Below are some current developments on agriculture in Africa:

Media Reports
Coffee Sector at the Cross-roads
The country’s coffee sector is at a vital crossroad as it remains to be seen if government will keep its word to increase production from 6,000 metric tonnes currently to 100,000 metric tonnes per annum in the short- to medium-term, to take advantage of rising global demand. Government’s promise to revive the sector is in keeping with growth in global demand for coffee, specifically from the Asian market. As part of the plan five million improved early maturing and high yielding coffee seedlings are being raised to be distributed freely to farmers interested in growing the crop. “With an average yield of 2 to 3 metric tonnes per hectare and with a projected planting area of 100,000 hectares over the next six years, it is estimated that from 2020 onward about 100,000 metric tonnes of coffee can be produced annually in this country, which will subsequently increase to about 200,000 metric tonnes over the next decade,” President Mahama said in February. “This number will be substantially increased annually to ensure that we achieve the 100,000 hectares of coffee farms in the targetted locations by 2020.” The plan will be backed with readily available marketing channels for farmers, and coffee-growing will coexist with the cocoa industry without sacrificing the interests of cocoa farmers…

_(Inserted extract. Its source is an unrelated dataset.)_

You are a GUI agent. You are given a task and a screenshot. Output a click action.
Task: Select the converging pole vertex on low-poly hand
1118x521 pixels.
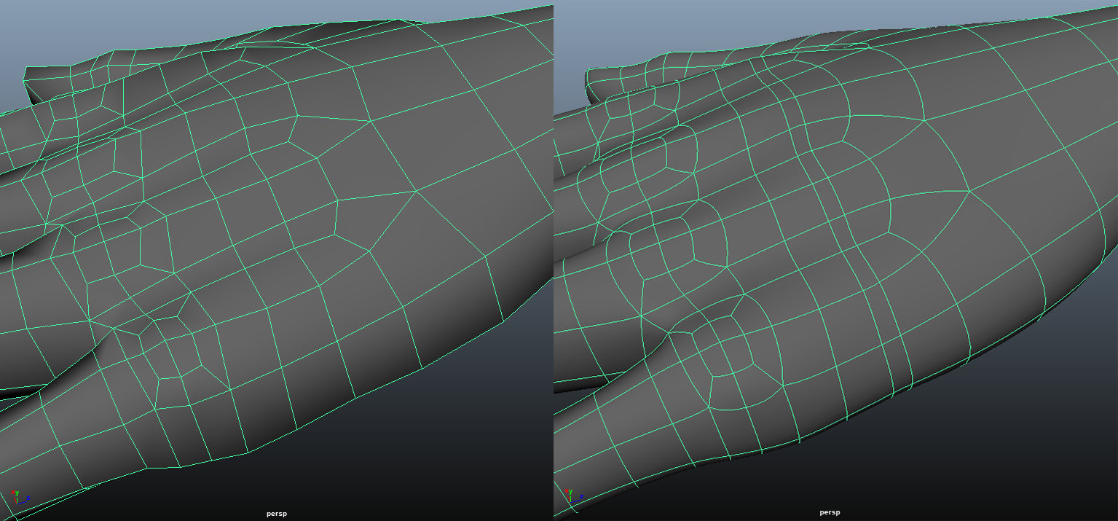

Inadequate Processing Mills Hampering Rice Production
Efforts at increasing local rice production to curb over-reliance on importation of the commodity to meet local consumption demand is being undermined by lack of adequate infrastructure—specifically rice processing mills—in rice-producing communities of the country, Food and Agriculture Minister Alhaji Mohammed Limuna has indicated. Currently, farmers in the three northern regions have their harvest for 2014/2015 farming seasons—thousands of bags of rice—locked up in warehouses due to the unavailability of mills to process the commodity, a situation that has compelled the farmers to use manual means of rice processing which do not meet market demand. According to the minister, the situation is an impediment to government’s quest to motivate rice farmers into boosting local production of the commodity to cushion food security, aside from robbing the farmers of their primary source of livelihood. He said: “Lack of rice-processing plants in the Northern Region is making it difficult to produce to feed the nation and produce quality rice that meets market specifications….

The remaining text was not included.